Charge Detection Mass Spectrometry

  Charge detection mass spectrometry (CDMS) is an emerging field of mass spectrometry that offers an alternative to time of flight MS (TOF-MS) and FTICR-MS for measuring high mass ions. In those conventional types of mass spectrometry, the mass-to-charge ratio (m/z) is measured of packets of ions. For very large ions such as protein complexes and viruses, the m/z spectra can be poorly resolved, precluding a determination of the ions’ masses. CDMS directly measures the charge and the m/z of individual ions as they pass near an electrode and induce an image charge on the electrode. Multiplying the charge and m/z ratio together directly yields the masses of the ions, circumventing the problem of lack of resolution in the m/z spectrum.

Ion Flight Path Through Detection Cylinder and Corresponding Signal Output

  In more detail, we pass ions through a dual hemispherical deflection analyzer to select out ions of a particular kinetic energy. Those ions are transferred into an electrostatic ion trap, inside of which is a metal charge detector tube. As an ion oscillates back and forth through the charge detector, a periodic signal is induced on the charge detector. A Fourier transform is used to extract the characteristic frequency of the ion oscillating in the ion trap, from which we calculate the ion’s m/z. From the magnitude of the peak in the Fourier transform, we can calculate the ion’s charge. We multiply the charge and the m/z together for each individual ion to obtain a true mass spectrum.

  A reflectron time-of-flight mass spectrometer (TOF-MS) is also placed in tandem with the CDMS Ion Trap.
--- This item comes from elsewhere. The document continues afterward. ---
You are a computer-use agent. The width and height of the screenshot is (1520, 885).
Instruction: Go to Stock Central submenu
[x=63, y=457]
With this in place, TOF-MS spectra can be generated under the same ion generation and entrance conditions, and the results can be compared and correlated with the CDMS Ion Trap spectra.
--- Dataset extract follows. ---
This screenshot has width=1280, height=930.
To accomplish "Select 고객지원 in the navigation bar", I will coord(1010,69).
  With this technology, we have collected true mass spectra of hepatitis B virus capsid, revealing previously unknown conformers. These conformers would be extremely difficult to identify with conventional mass spectrometry.
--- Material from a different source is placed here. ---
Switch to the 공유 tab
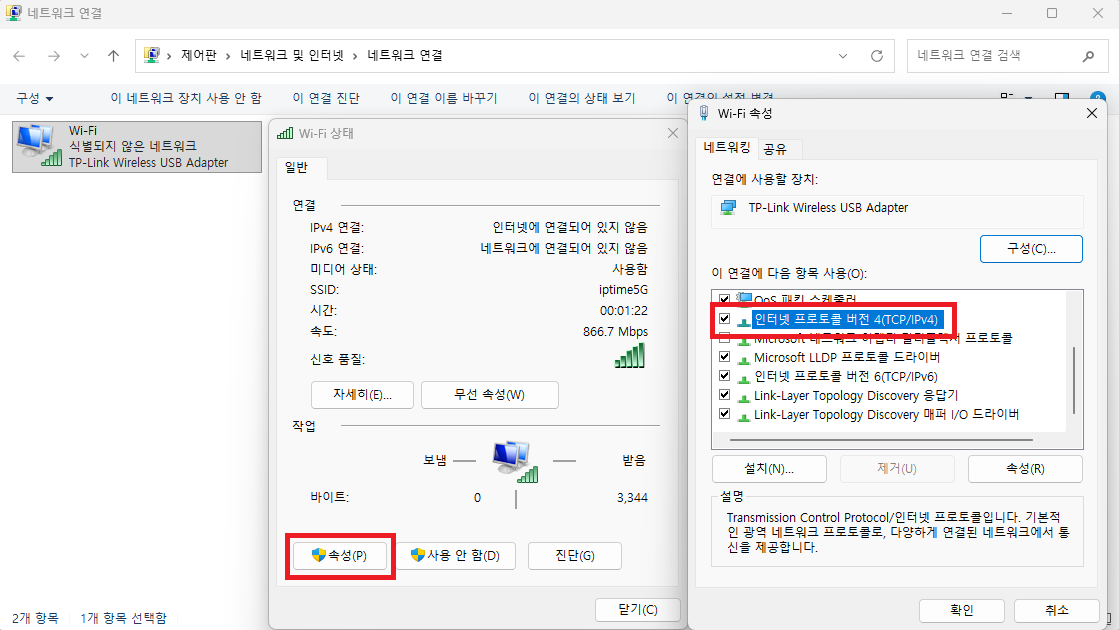1119x630 pixels. (777, 147)
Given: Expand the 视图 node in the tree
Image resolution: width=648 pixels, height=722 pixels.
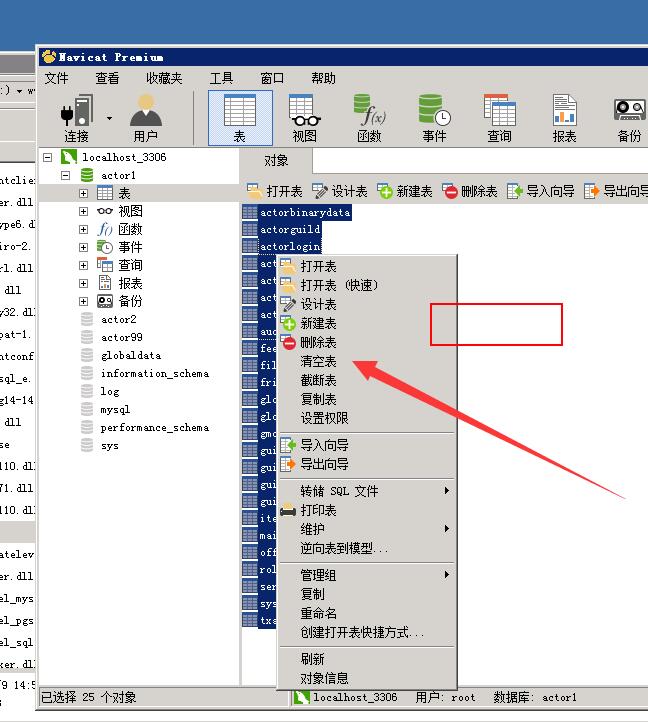Looking at the screenshot, I should (84, 211).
Coupling With a Quadrupole Mass Filter

  A large m/z quadrupole mass filter is being developed to further improve the capabilities of the CDMS Ion Trap. Two signals are generated 180° out phase. The RF amplitude and DC offset of these waves can be adjusted to change the slope of the mass scan line across the stability region, affecting which masses are transmitted as well as the mass resolution. The frequency of the waves is scanned to transmit different ion masses. Since the voltage amplitude and offset are not scanned, it is much easier to keep the ratio of these two values constant while scanning. The large dynamic range of frequencies that can be scanned allow our quadrupole to theoretically pass much larger ions than traditional quadrupoles. We also avoid the large voltage amplitudes required by traditional quadrupoles in order to pass large ions.

  A new interface is also being developed to further enhance desolvation of large ions and to improve the mass resolution that can be obtained with our instrument.